Movistar + he scored a great goal more than a year ago with ‘El Palmar de Troya’, a wonderful docuserie that tackled the unusual case of a Spanish sect. Now the company has once again collaborated with the production company ’93 Metros’ in ‘Palomares: Días de playa y plutonio’, a four-episode documentary series released this April 22 that explores the historical nuclear accident that took place in our country 55 years ago.
An event that many of us inexorably associate with the bathroom that Manuel Fraga, at that time Minister of Information and Tourism of the Franco dictatorship, came to the beach of Quitapellejos in the town of Palomares to try to calm the fears of the population due to the radioactive material that had spread through the area as a result of the collision between two aircraft from the United States. An unforgettable image, but ‘Palomares: Beach and Plutonium Days’ goes way beyond that.
Knows how to arouse curiosity
All documentaries are marked by the presence of those responsible, who more or less decisively make a decision on how to approach the real story they are telling. There is nothing wrong with that except when it leads the work in question to the biased, forcing the viewer to decide to what extent he assumes what he sees on the screen. Obviously, ‘Palomares: Days of beach and plutonium’ is not without a positioning, but the efforts to portray what happened with the greatest equanimity possible are noticeable.

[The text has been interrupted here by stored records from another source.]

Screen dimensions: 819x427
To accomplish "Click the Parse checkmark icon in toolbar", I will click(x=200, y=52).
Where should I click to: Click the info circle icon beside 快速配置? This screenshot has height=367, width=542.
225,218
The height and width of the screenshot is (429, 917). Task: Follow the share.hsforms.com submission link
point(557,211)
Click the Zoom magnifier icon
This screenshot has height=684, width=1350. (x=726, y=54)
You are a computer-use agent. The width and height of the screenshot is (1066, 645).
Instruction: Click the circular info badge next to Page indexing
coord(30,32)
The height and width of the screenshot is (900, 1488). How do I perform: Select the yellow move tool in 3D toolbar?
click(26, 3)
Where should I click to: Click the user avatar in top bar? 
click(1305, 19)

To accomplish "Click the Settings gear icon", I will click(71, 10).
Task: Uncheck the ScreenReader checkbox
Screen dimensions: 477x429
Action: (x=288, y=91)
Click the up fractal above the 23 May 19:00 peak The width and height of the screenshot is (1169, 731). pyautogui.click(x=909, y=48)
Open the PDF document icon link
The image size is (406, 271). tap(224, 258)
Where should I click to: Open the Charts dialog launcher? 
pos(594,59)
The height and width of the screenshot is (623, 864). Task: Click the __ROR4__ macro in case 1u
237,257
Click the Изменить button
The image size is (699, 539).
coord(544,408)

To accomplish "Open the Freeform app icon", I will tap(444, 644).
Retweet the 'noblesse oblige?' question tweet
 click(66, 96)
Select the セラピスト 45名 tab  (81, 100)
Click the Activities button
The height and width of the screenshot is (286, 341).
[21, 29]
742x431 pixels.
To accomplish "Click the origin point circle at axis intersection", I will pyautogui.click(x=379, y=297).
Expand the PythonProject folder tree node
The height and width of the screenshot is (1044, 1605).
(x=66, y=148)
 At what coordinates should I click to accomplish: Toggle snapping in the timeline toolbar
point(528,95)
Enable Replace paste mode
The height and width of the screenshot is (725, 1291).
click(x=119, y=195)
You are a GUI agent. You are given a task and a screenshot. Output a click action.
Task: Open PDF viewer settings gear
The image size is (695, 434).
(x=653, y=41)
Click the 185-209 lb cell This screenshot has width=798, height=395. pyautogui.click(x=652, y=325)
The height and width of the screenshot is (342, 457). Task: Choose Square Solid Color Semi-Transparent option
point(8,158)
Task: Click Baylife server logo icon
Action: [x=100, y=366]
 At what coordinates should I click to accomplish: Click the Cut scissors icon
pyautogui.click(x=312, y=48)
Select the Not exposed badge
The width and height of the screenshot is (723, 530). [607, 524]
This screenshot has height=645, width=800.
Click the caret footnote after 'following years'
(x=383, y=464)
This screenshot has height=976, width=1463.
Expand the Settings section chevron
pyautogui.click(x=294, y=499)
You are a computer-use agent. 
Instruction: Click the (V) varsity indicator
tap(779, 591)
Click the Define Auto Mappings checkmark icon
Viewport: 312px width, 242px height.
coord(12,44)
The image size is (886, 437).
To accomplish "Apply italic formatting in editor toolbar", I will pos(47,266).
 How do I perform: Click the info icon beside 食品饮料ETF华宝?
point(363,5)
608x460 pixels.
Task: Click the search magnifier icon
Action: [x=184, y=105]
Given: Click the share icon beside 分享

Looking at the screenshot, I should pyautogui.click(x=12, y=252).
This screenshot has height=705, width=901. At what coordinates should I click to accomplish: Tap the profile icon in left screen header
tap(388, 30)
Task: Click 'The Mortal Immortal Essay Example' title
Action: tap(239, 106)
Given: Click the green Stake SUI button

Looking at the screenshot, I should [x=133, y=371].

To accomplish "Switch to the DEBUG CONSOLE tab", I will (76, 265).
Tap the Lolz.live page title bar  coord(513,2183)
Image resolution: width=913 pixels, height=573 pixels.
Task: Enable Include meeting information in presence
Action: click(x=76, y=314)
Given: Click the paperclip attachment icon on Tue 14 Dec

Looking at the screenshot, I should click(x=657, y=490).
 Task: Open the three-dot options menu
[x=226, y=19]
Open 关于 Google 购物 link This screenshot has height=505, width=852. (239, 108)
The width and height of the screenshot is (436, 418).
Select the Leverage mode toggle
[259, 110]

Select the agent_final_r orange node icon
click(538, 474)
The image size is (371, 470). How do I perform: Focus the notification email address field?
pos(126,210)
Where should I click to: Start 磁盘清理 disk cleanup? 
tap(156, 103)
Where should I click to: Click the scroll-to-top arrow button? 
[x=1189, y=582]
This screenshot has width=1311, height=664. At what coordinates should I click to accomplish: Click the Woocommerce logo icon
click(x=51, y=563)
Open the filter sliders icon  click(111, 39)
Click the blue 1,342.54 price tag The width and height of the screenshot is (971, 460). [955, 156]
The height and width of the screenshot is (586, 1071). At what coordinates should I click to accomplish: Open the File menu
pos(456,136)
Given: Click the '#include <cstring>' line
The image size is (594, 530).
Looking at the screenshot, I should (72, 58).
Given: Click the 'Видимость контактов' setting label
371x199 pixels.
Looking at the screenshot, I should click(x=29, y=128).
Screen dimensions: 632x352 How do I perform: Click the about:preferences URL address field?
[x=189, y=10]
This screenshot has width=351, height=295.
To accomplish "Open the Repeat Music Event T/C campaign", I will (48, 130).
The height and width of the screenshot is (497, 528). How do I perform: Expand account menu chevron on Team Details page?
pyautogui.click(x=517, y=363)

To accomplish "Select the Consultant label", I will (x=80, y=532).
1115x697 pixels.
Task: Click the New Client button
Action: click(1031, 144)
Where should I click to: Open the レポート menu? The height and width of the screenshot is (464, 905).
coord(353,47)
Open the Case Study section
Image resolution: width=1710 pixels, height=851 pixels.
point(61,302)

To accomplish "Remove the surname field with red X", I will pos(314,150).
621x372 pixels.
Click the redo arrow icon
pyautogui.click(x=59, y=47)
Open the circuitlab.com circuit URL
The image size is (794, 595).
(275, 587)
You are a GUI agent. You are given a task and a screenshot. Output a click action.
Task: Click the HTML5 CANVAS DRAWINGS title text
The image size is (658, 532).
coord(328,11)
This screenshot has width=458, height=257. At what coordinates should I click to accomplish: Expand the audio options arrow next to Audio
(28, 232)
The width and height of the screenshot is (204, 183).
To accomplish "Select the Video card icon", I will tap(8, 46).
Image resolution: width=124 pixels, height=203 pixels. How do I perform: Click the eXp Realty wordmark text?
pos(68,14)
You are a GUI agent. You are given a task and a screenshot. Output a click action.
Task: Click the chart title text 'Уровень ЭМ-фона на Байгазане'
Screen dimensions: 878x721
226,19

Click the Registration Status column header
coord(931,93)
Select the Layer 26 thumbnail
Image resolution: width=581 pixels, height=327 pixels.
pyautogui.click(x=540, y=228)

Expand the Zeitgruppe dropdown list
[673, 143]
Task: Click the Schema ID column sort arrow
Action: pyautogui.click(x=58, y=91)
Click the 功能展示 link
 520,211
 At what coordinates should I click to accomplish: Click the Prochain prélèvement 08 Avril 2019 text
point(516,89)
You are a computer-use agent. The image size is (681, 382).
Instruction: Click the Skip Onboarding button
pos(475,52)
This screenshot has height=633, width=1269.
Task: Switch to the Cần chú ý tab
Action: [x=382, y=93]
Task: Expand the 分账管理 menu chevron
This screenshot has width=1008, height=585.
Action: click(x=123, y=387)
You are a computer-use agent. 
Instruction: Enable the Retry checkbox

That is something that Alvaro Ron, director of the series, has been in charge of highlighting during the promotional campaign of the docuseries, noting that “My work has consisted of listening to them, giving them a voice and letting them and their story build the story, they have marked the script, the rest has been editing”, But ‘Palomares: Days of beach and plutonium’ is more than a succession of statements, since, as I pointed out before, this work carried out by Ron has led to a work with a certain thriller nature.
That leads us to a more playful proposition than one might expect before the dramatic nature of the real event that it addresses. It is not that it turns towards the comic -although there is some slight hint here and there that is appreciated-, but it does worry about putting together a story in such a way as to justify the fact of having opted for a docuseries instead of for a documentary feature film.
Engage while being meticulous
We have a good example of this with the way to end the second episode, which will not be able to be seen on Movistar + until next week, but before that those responsible had known how to balance the needs very well between portraying everything that happened in the greatest possible depth. , alternating the available material of the time with a multitude of interviews with several of those present when the nuclear accident took place and even reconstructions of different moments to give a greater dramatic packaging to the series, with the obligation to hook the viewer With a story that he could already know in advance as soon as he had bothered to delve a little into what happened in Palomares as of January 17, 1966.
In this way, ‘Palomares: Beach and Plutonium Days’ knows how to capture the seriousness of what happened, with the authorities’ attempts to cover it up, throwing it away and hosting it between the governments of the United States and Spain to see how to try to find one. solution and a multitude of situations that one wants to think that could never take place today. To a certain extent that was the least that could be asked of him, since the force of the story would be diluted with a lazy approach and here in everything I have seen you can see the care and meticulousness to try to be the definitive document in this regard, also counting on many more means than usual in the parties to reconstruct certain situations.
What others might have neglected is the need to an agile assembly to add dynamism, but also the result of a well-detailed plan of what you want to convey to the viewer. It is true that the introduction may be a little longer due to the need to present too many stakeholders, but once it takes off it is very difficult to stop seeing what it proposes, while using the maximum possible rigor and certain tricks to hook the viewer, a mixture that in other cases could have sunk the credibility of ‘Palomares: Days of the beach and plutonium’.
It is true that I enjoyed more with ‘El Palmar de Troya’, probably because there were a number of elements there to provoke the astonishment and disbelief of the spectator that ‘Palomares: Days of the beach and plutonium’ is impossible to achieve. At the end of the day, both are unusual events, but the nuclear accident is more or less ruled by a government cover-up more or less expected at the time, while the case of the Palmarians continues to be one of those that is hard to believe that it happened. All in all, I have been very satisfied with this new Movistar + docuseries and I hope they continue to do more with this level.